Assignment: Copy the data that follows, exactly and completely.

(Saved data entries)
================================

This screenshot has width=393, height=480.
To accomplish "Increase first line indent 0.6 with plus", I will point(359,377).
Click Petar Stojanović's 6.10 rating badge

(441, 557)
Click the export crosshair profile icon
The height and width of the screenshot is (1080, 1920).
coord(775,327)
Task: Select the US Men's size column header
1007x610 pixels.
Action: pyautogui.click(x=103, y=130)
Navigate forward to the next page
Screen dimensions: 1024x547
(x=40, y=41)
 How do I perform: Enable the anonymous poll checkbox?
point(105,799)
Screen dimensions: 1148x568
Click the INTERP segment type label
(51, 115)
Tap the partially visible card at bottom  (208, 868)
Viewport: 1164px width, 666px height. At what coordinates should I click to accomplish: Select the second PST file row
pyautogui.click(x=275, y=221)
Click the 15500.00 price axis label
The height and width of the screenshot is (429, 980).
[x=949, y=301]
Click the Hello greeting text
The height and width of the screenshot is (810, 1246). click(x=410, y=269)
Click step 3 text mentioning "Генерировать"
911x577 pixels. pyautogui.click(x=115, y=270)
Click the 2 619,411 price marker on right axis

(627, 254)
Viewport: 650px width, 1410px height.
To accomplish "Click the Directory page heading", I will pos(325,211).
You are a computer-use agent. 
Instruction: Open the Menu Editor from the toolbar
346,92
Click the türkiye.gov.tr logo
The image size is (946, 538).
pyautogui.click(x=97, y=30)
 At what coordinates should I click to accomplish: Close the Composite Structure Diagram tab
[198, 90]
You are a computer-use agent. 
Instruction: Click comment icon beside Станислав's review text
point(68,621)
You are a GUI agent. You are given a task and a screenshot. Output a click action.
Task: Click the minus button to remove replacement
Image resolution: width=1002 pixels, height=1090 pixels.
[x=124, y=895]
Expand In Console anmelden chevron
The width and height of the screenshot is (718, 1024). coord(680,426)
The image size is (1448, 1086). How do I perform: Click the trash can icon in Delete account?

================================

Task solution:
This screenshot has width=393, height=480.
To accomplish "Increase first line indent 0.6 with plus", I will point(359,377).
Click Petar Stojanović's 6.10 rating badge

(441, 557)
Click the export crosshair profile icon
The height and width of the screenshot is (1080, 1920).
coord(775,327)
Task: Select the US Men's size column header
1007x610 pixels.
Action: pyautogui.click(x=103, y=130)
Navigate forward to the next page
Screen dimensions: 1024x547
(x=40, y=41)
 How do I perform: Enable the anonymous poll checkbox?
point(105,799)
Screen dimensions: 1148x568
Click the INTERP segment type label
(51, 115)
Tap the partially visible card at bottom  (208, 868)
Viewport: 1164px width, 666px height. At what coordinates should I click to accomplish: Select the second PST file row
pyautogui.click(x=275, y=221)
Click the 15500.00 price axis label
The height and width of the screenshot is (429, 980).
[x=949, y=301]
Click the Hello greeting text
The height and width of the screenshot is (810, 1246). click(x=410, y=269)
Click step 3 text mentioning "Генерировать"
911x577 pixels. pyautogui.click(x=115, y=270)
Click the 2 619,411 price marker on right axis

(627, 254)
Viewport: 650px width, 1410px height.
To accomplish "Click the Directory page heading", I will pos(325,211).
You are a computer-use agent. 
Instruction: Open the Menu Editor from the toolbar
346,92
Click the türkiye.gov.tr logo
The image size is (946, 538).
pyautogui.click(x=97, y=30)
 At what coordinates should I click to accomplish: Close the Composite Structure Diagram tab
[198, 90]
You are a computer-use agent. 
Instruction: Click comment icon beside Станислав's review text
point(68,621)
You are a GUI agent. You are given a task and a screenshot. Output a click action.
Task: Click the minus button to remove replacement
Image resolution: width=1002 pixels, height=1090 pixels.
[x=124, y=895]
Expand In Console anmelden chevron
The width and height of the screenshot is (718, 1024). coord(680,426)
The image size is (1448, 1086). How do I perform: Click the trash can icon in Delete account?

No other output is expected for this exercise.